◆ Extracted entries:
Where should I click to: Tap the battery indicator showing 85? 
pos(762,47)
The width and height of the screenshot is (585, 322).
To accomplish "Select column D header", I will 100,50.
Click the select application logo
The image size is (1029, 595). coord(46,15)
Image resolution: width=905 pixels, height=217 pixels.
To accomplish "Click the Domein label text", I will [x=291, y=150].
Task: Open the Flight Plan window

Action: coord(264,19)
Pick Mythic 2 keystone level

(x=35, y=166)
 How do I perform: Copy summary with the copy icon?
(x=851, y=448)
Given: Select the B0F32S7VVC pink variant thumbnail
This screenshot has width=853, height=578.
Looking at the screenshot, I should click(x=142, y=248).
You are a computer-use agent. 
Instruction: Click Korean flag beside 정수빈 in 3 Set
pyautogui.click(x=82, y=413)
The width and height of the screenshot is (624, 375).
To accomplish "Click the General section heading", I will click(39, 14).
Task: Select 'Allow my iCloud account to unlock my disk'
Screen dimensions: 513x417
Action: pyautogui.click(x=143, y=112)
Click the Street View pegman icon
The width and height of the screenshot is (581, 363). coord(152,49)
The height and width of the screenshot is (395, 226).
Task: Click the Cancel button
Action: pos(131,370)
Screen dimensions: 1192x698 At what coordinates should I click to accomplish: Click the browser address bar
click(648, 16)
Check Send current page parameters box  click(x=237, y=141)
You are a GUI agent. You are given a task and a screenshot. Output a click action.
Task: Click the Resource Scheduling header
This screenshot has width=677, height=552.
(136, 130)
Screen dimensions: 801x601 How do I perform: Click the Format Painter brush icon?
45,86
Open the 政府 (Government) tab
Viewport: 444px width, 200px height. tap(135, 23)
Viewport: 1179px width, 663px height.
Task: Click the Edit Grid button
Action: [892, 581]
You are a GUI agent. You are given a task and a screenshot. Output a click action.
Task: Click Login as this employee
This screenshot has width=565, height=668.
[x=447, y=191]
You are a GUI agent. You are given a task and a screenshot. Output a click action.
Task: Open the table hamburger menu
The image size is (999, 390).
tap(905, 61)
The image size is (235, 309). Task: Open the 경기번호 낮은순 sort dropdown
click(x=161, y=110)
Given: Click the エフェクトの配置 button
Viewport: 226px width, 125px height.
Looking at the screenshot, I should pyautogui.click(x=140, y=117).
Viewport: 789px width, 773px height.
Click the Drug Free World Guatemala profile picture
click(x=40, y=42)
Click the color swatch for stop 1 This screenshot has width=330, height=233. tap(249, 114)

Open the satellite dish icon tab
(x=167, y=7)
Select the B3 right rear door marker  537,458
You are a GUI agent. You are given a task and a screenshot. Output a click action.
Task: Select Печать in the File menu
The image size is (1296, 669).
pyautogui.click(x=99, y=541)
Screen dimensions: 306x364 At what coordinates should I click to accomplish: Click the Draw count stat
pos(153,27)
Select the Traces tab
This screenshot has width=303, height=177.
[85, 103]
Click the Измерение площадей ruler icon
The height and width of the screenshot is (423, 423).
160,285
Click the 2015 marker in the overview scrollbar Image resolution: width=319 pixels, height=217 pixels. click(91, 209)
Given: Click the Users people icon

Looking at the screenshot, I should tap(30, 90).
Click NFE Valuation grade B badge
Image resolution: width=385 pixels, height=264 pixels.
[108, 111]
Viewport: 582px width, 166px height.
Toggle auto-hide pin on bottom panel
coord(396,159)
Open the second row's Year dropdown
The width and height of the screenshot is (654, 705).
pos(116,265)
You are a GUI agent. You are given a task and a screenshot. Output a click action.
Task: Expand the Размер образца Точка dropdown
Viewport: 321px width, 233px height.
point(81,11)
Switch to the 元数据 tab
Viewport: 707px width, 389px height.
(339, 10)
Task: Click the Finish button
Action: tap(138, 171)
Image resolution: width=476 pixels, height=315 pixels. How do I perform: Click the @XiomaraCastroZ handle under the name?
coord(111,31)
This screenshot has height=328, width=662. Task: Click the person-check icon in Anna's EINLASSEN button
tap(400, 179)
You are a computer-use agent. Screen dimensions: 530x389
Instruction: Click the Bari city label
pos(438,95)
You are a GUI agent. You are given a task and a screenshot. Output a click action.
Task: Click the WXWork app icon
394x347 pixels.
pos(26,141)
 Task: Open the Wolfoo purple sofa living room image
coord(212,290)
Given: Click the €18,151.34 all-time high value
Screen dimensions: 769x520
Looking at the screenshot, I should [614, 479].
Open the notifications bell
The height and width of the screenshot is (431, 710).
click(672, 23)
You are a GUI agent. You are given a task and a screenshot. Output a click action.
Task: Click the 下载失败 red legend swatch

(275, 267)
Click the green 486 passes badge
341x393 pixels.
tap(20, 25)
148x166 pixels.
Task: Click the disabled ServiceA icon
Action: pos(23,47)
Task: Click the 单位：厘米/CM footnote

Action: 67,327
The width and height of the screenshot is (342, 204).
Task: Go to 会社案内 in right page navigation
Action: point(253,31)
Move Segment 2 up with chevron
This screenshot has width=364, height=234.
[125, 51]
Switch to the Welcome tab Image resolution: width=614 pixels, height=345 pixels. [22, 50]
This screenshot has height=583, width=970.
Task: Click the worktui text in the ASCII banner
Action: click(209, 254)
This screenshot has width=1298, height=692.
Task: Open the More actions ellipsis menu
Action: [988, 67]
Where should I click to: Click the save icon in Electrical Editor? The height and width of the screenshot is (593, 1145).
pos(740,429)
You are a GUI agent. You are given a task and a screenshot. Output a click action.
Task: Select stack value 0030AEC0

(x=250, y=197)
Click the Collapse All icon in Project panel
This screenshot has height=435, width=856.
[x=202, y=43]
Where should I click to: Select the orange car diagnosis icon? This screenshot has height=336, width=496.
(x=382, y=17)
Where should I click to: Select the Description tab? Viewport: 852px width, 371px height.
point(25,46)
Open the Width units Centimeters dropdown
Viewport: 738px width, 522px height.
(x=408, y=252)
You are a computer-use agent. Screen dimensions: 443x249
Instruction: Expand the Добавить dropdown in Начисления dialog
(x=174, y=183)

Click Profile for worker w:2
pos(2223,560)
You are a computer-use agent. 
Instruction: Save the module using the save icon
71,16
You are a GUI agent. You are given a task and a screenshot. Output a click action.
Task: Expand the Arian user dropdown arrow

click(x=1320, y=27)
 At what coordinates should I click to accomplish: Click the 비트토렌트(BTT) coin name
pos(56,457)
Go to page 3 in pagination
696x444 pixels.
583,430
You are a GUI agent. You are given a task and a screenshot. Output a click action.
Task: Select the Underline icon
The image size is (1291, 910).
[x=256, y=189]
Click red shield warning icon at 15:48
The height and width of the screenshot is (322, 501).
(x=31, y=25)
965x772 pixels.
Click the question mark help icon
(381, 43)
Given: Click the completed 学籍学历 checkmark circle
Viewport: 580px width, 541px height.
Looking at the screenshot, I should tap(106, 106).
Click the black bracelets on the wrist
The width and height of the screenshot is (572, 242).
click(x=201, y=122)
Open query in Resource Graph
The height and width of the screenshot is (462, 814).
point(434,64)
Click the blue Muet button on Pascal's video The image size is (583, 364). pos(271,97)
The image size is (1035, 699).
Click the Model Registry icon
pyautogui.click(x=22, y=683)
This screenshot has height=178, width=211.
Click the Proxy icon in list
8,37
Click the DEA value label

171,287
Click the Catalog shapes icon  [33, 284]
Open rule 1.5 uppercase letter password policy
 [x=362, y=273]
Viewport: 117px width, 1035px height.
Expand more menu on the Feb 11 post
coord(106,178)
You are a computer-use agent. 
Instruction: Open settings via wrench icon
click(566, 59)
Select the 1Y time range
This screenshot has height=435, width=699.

◆ What the exercise asks:
Write the data out again in full. Match it word for word.

◆ Answer to this task:
Where should I click to: Tap the battery indicator showing 85? 
pos(762,47)
The width and height of the screenshot is (585, 322).
To accomplish "Select column D header", I will 100,50.
Click the select application logo
The image size is (1029, 595). coord(46,15)
Image resolution: width=905 pixels, height=217 pixels.
To accomplish "Click the Domein label text", I will [x=291, y=150].
Task: Open the Flight Plan window

Action: coord(264,19)
Pick Mythic 2 keystone level

(x=35, y=166)
 How do I perform: Copy summary with the copy icon?
(x=851, y=448)
Given: Select the B0F32S7VVC pink variant thumbnail
This screenshot has width=853, height=578.
Looking at the screenshot, I should click(x=142, y=248).
You are a computer-use agent. 
Instruction: Click Korean flag beside 정수빈 in 3 Set
pyautogui.click(x=82, y=413)
The width and height of the screenshot is (624, 375).
To accomplish "Click the General section heading", I will click(39, 14).
Task: Select 'Allow my iCloud account to unlock my disk'
Screen dimensions: 513x417
Action: pyautogui.click(x=143, y=112)
Click the Street View pegman icon
The width and height of the screenshot is (581, 363). coord(152,49)
The height and width of the screenshot is (395, 226).
Task: Click the Cancel button
Action: pos(131,370)
Screen dimensions: 1192x698 At what coordinates should I click to accomplish: Click the browser address bar
click(648, 16)
Check Send current page parameters box  click(x=237, y=141)
You are a GUI agent. You are given a task and a screenshot. Output a click action.
Task: Click the Resource Scheduling header
This screenshot has width=677, height=552.
(136, 130)
Screen dimensions: 801x601 How do I perform: Click the Format Painter brush icon?
45,86
Open the 政府 (Government) tab
Viewport: 444px width, 200px height. tap(135, 23)
Viewport: 1179px width, 663px height.
Task: Click the Edit Grid button
Action: [892, 581]
You are a GUI agent. You are given a task and a screenshot. Output a click action.
Task: Click Login as this employee
This screenshot has width=565, height=668.
[x=447, y=191]
You are a GUI agent. You are given a task and a screenshot. Output a click action.
Task: Open the table hamburger menu
The image size is (999, 390).
tap(905, 61)
The image size is (235, 309). Task: Open the 경기번호 낮은순 sort dropdown
click(x=161, y=110)
Given: Click the エフェクトの配置 button
Viewport: 226px width, 125px height.
Looking at the screenshot, I should pyautogui.click(x=140, y=117).
Viewport: 789px width, 773px height.
Click the Drug Free World Guatemala profile picture
click(x=40, y=42)
Click the color swatch for stop 1 This screenshot has width=330, height=233. tap(249, 114)

Open the satellite dish icon tab
(x=167, y=7)
Select the B3 right rear door marker  537,458
You are a GUI agent. You are given a task and a screenshot. Output a click action.
Task: Select Печать in the File menu
The image size is (1296, 669).
pyautogui.click(x=99, y=541)
Screen dimensions: 306x364 At what coordinates should I click to accomplish: Click the Draw count stat
pos(153,27)
Select the Traces tab
This screenshot has width=303, height=177.
[85, 103]
Click the Измерение площадей ruler icon
The height and width of the screenshot is (423, 423).
160,285
Click the 2015 marker in the overview scrollbar Image resolution: width=319 pixels, height=217 pixels. click(91, 209)
Given: Click the Users people icon

Looking at the screenshot, I should tap(30, 90).
Click NFE Valuation grade B badge
Image resolution: width=385 pixels, height=264 pixels.
[108, 111]
Viewport: 582px width, 166px height.
Toggle auto-hide pin on bottom panel
coord(396,159)
Open the second row's Year dropdown
The width and height of the screenshot is (654, 705).
pos(116,265)
You are a GUI agent. You are given a task and a screenshot. Output a click action.
Task: Expand the Размер образца Точка dropdown
Viewport: 321px width, 233px height.
point(81,11)
Switch to the 元数据 tab
Viewport: 707px width, 389px height.
(339, 10)
Task: Click the Finish button
Action: tap(138, 171)
Image resolution: width=476 pixels, height=315 pixels. How do I perform: Click the @XiomaraCastroZ handle under the name?
coord(111,31)
This screenshot has height=328, width=662. Task: Click the person-check icon in Anna's EINLASSEN button
tap(400, 179)
You are a computer-use agent. Screen dimensions: 530x389
Instruction: Click the Bari city label
pos(438,95)
You are a GUI agent. You are given a task and a screenshot. Output a click action.
Task: Click the WXWork app icon
394x347 pixels.
pos(26,141)
 Task: Open the Wolfoo purple sofa living room image
coord(212,290)
Given: Click the €18,151.34 all-time high value
Screen dimensions: 769x520
Looking at the screenshot, I should [614, 479].
Open the notifications bell
The height and width of the screenshot is (431, 710).
click(672, 23)
You are a GUI agent. You are given a task and a screenshot. Output a click action.
Task: Click the 下载失败 red legend swatch

(275, 267)
Click the green 486 passes badge
341x393 pixels.
tap(20, 25)
148x166 pixels.
Task: Click the disabled ServiceA icon
Action: pos(23,47)
Task: Click the 单位：厘米/CM footnote

Action: 67,327
The width and height of the screenshot is (342, 204).
Task: Go to 会社案内 in right page navigation
Action: point(253,31)
Move Segment 2 up with chevron
This screenshot has width=364, height=234.
[125, 51]
Switch to the Welcome tab Image resolution: width=614 pixels, height=345 pixels. [22, 50]
This screenshot has height=583, width=970.
Task: Click the worktui text in the ASCII banner
Action: click(209, 254)
This screenshot has width=1298, height=692.
Task: Open the More actions ellipsis menu
Action: [988, 67]
Where should I click to: Click the save icon in Electrical Editor? The height and width of the screenshot is (593, 1145).
pos(740,429)
You are a GUI agent. You are given a task and a screenshot. Output a click action.
Task: Select stack value 0030AEC0

(x=250, y=197)
Click the Collapse All icon in Project panel
This screenshot has height=435, width=856.
[x=202, y=43]
Where should I click to: Select the orange car diagnosis icon? This screenshot has height=336, width=496.
(x=382, y=17)
Where should I click to: Select the Description tab? Viewport: 852px width, 371px height.
point(25,46)
Open the Width units Centimeters dropdown
Viewport: 738px width, 522px height.
(x=408, y=252)
You are a computer-use agent. Screen dimensions: 443x249
Instruction: Expand the Добавить dropdown in Начисления dialog
(x=174, y=183)

Click Profile for worker w:2
pos(2223,560)
You are a computer-use agent. 
Instruction: Save the module using the save icon
71,16
You are a GUI agent. You are given a task and a screenshot. Output a click action.
Task: Expand the Arian user dropdown arrow

click(x=1320, y=27)
 At what coordinates should I click to accomplish: Click the 비트토렌트(BTT) coin name
pos(56,457)
Go to page 3 in pagination
696x444 pixels.
583,430
You are a GUI agent. You are given a task and a screenshot. Output a click action.
Task: Select the Underline icon
The image size is (1291, 910).
[x=256, y=189]
Click red shield warning icon at 15:48
The height and width of the screenshot is (322, 501).
(x=31, y=25)
965x772 pixels.
Click the question mark help icon
(381, 43)
Given: Click the completed 学籍学历 checkmark circle
Viewport: 580px width, 541px height.
Looking at the screenshot, I should tap(106, 106).
Click the black bracelets on the wrist
The width and height of the screenshot is (572, 242).
click(x=201, y=122)
Open query in Resource Graph
The height and width of the screenshot is (462, 814).
point(434,64)
Click the blue Muet button on Pascal's video The image size is (583, 364). pos(271,97)
The image size is (1035, 699).
Click the Model Registry icon
pyautogui.click(x=22, y=683)
This screenshot has height=178, width=211.
Click the Proxy icon in list
8,37
Click the DEA value label

171,287
Click the Catalog shapes icon  [33, 284]
Open rule 1.5 uppercase letter password policy
 [x=362, y=273]
Viewport: 117px width, 1035px height.
Expand more menu on the Feb 11 post
coord(106,178)
You are a computer-use agent. 
Instruction: Open settings via wrench icon
click(566, 59)
Select the 1Y time range
This screenshot has height=435, width=699.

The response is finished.